Not enough information is available to advise use of flaxseed or flaxseed oil in children.
People with known allergy to flaxseed, flaxseed oil, or any other members of the Linaceae plant family or Linum genus should avoid flaxseed products. Severe allergic reactions have been reported.
There are few studies of flaxseed safety in humans. Flaxseed and flaxseed oil supplements do appear to be well tolerated in the available research, and there is long-standing historical use of flaxseed products without many reports of side effects. However, unripe flaxseed pods are believed to be poisonous and should not be eaten. Raw flaxseed or flaxseed plant may increase blood levels of cyanide, a toxic chemical (this effect has not been reported when flaxseed supplements are taken at recommended doses). Do not apply flaxseed or flaxseed oil to open wounds or broken skin.
Based on animal studies, overdose of flaxseed may cause shortness of breath, rapid breathing, weakness, or difficulty walking, and may cause seizures or paralysis. Theoretically, flaxseed (not flaxseed oil) may increase the risk of cell damage from a reaction called oxidative stress. Studies report conflicting results in this area. Based on one study, flaxseed or flaxseed oil taken by mouth may cause mania or hypomania in people with bipolar disorder. In theory, the laxative effects of flaxseed (not flaxseed oil) may cause diarrhea, increased number of bowel movements, and abdominal discomfort. Laxative effects are reported in several studies of people taking flaxseed or omega-3 acids. People with diarrhea, irritable bowel syndrome, diverticulitis, or inflammatory bowel disease (Crohn's disease or ulcerative colitis) should avoid flaxseed due to its possible laxative effects. Nausea, vomiting, and abdominal pain are reported in two individuals shortly after taking flaxseed products by mouth; these reactions may have been caused by allergy.
Large amounts of flaxseed by mouth may cause the intestines to stop moving (ileus). People with narrowing of the esophagus or intestine, ileus, or bowel obstruction should avoid flaxseed (not flaxseed oil). Individuals with high blood triglycerides should avoid flaxseed and flaxseed oil due to unclear effects on triglyceride levels in animal research. People with diabetes should use caution if taking flaxseed products by mouth, as the omega-3 fatty acids in flaxseed and flaxseed oil may increase blood sugar levels.
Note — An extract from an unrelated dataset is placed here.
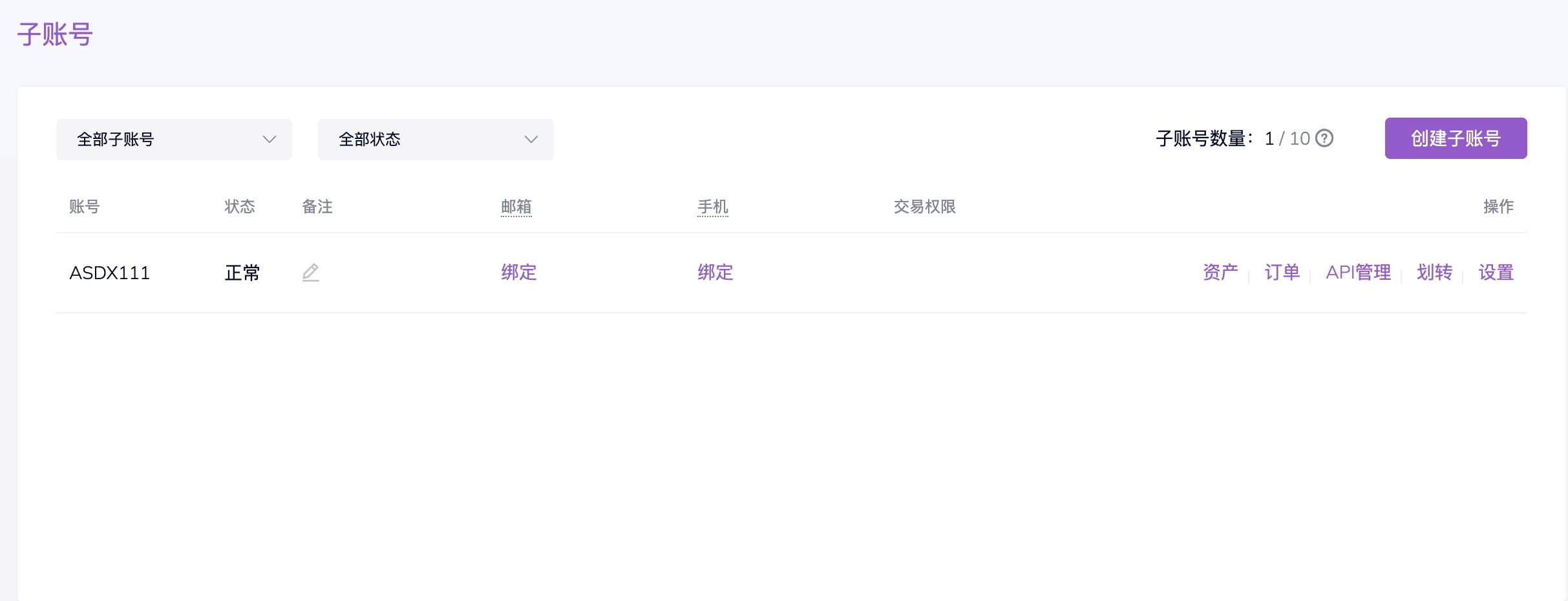This screenshot has height=601, width=1568.
Task: Open 资产 for sub-account ASDX111
Action: (x=1220, y=273)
One study reports that the menstrual period may be altered in women who take flaxseed powder by mouth daily. Due to the possible estrogen-like effects of flaxseed (not flaxseed oil), it should be used cautiously in women with hormone sensitive conditions such as endometriosis, polycystic ovary syndrome, uterine fibroids, or cancer of the breast, uterus, or ovary. Some natural medicine textbooks advise caution in patients with hypothyroidism, although little scientific information is available in this area. Flaxseed and flaxseed oil may increase the risk of bleeding, based on early studies that show decreased clotting of blood. Caution is advised in patients with bleeding disorders, in people taking drugs that increase the risk of bleeding, and in people planning to undergo medical, surgical, or dental procedures. Dosing of blood-thinning medications may need to be adjusted. In animal studies, flaxseed has increased the number of red blood cells.
Several studies in humans report an increased risk of prostate cancer in men taking alpha-linolenic acid (which is present in flaxseed) by mouth. One small study of men with prostate cancer reports that flaxseed supplements do not increase prostate specific antigen (PSA) levels. Until more information is available, men with prostate cancer or at risk for prostate cancer should avoid flaxseed and alpha-linolenic acid supplements.
The use of flaxseed or flaxseed oil during pregnancy and breastfeeding is not recommended. Animal studies show possible harmful effects, and there is little information in humans. Flaxseed may stimulate menstruation or have other hormonal effects and could be harmful to pregnancy.